-- start --

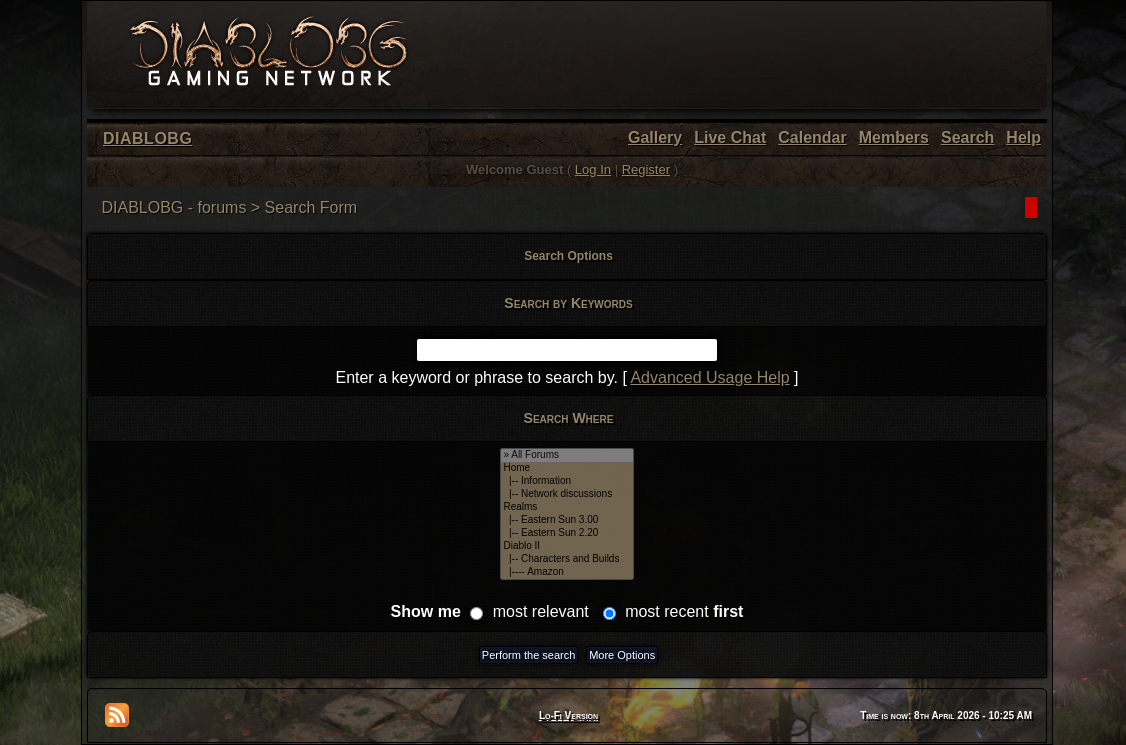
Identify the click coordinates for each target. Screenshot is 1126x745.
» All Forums (566, 455)
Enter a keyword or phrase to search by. (476, 377)
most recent (684, 611)
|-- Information (566, 481)
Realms (566, 507)
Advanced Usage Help (709, 377)
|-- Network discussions (566, 494)
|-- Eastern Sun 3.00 (566, 520)
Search (967, 137)
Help (1023, 137)
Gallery (655, 137)
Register (646, 169)
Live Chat (730, 137)
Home (566, 468)
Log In (593, 169)
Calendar (812, 137)
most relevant (541, 611)
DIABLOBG (147, 138)
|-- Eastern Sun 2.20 (566, 533)
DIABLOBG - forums (173, 207)
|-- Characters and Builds (566, 559)
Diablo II (566, 546)
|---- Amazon (566, 572)
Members (894, 137)
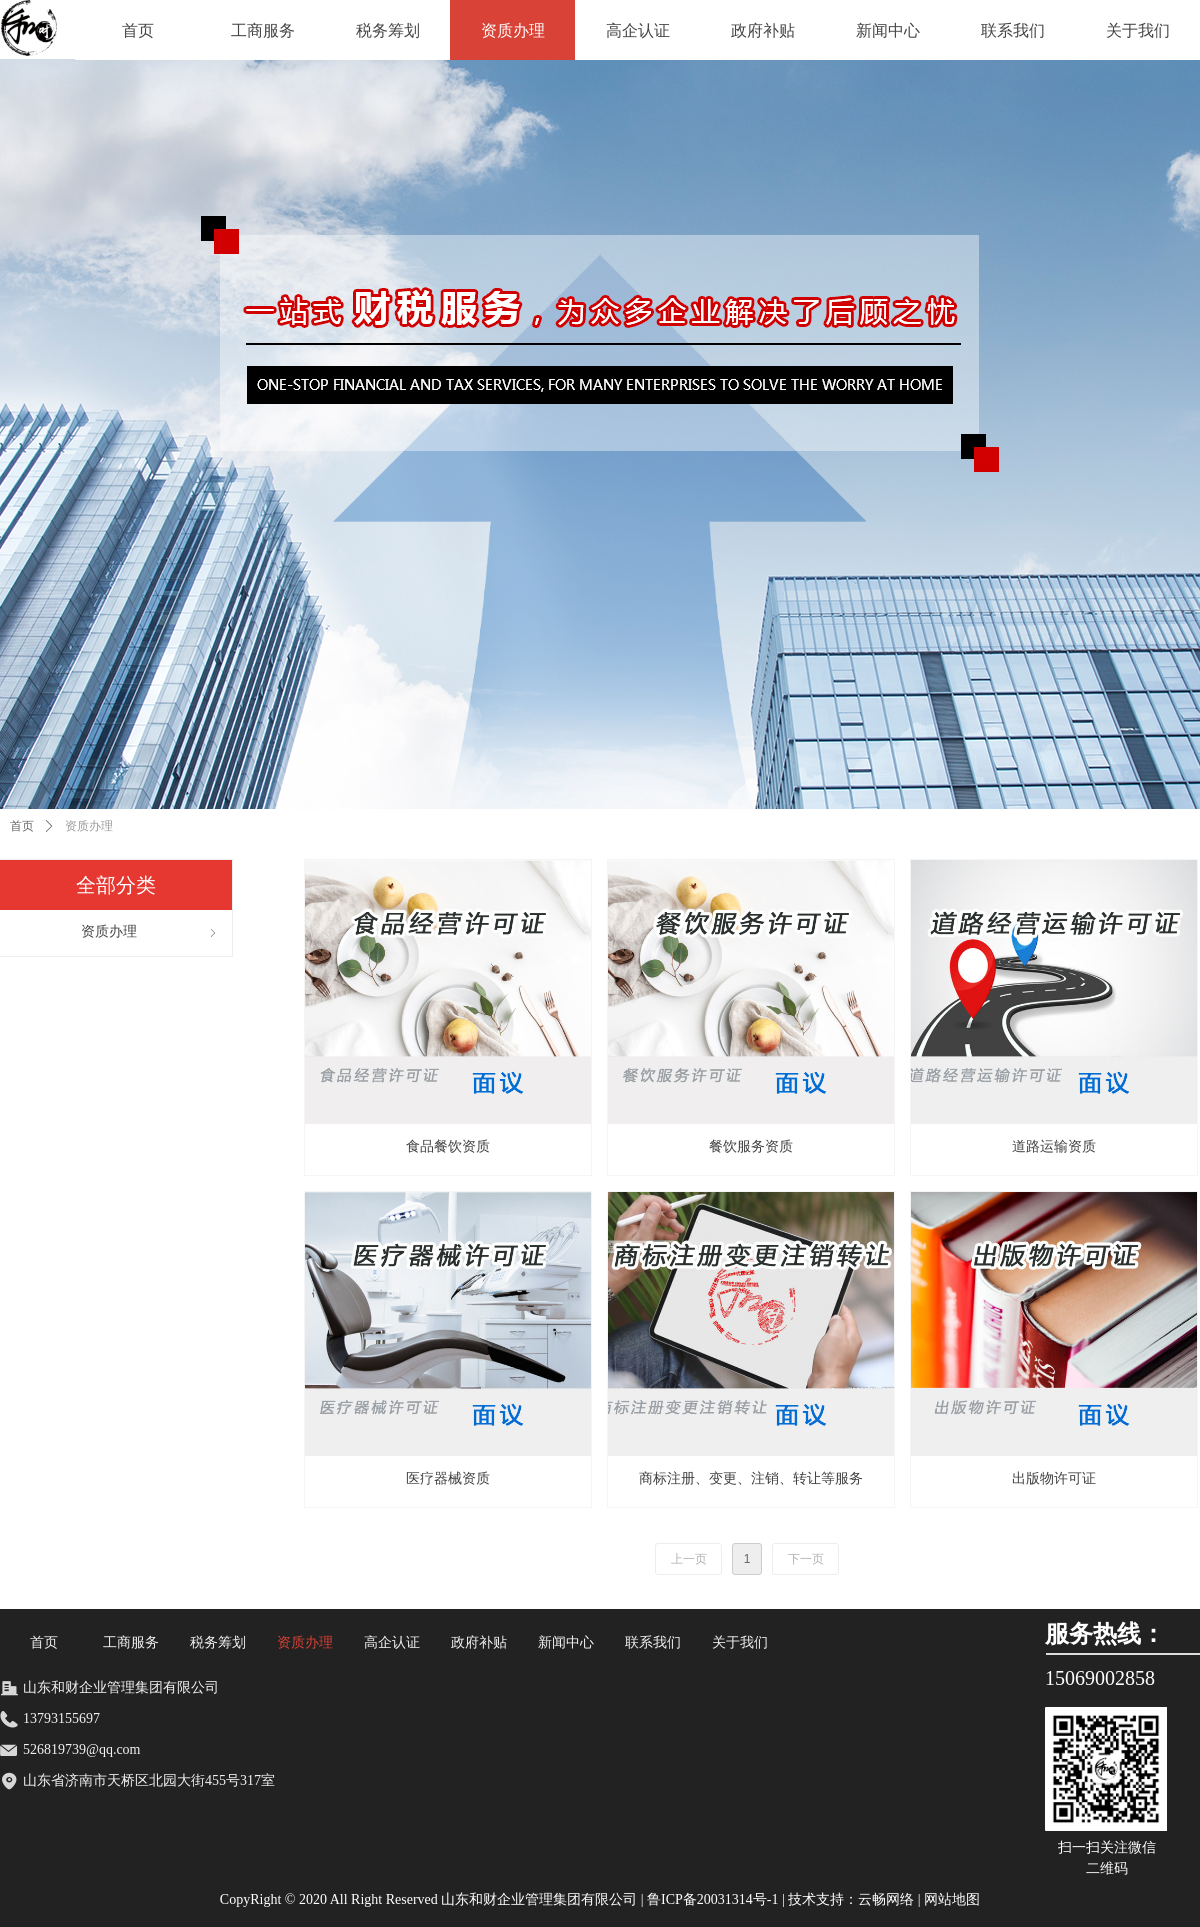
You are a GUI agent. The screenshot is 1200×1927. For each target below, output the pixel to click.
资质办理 (89, 826)
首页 (22, 826)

-- end --

| AIM OF THE TASK |
Copy every line of the items above verbatim, omitting the pictures.

| WRITTEN SOLUTION |
Identify the click coordinates for each target. Screenshot is 1126x745.
» All Forums (566, 455)
Enter a keyword or phrase to search by. (476, 377)
most recent (684, 611)
|-- Information (566, 481)
Realms (566, 507)
Advanced Usage Help (709, 377)
|-- Network discussions (566, 494)
|-- Eastern Sun 3.00 (566, 520)
Search (967, 137)
Help (1023, 137)
Gallery (655, 137)
Register (646, 169)
Live Chat (730, 137)
Home (566, 468)
Log In (593, 169)
Calendar (812, 137)
most relevant (541, 611)
DIABLOBG (147, 138)
|-- Eastern Sun 2.20 (566, 533)
DIABLOBG - forums (173, 207)
|-- Characters and Builds (566, 559)
Diablo II (566, 546)
|---- Amazon (566, 572)
Members (894, 137)
You are a GUI agent. The screenshot is 1200×1927. For each target below, output the pixel to click.
资质办理 (89, 826)
首页 (22, 826)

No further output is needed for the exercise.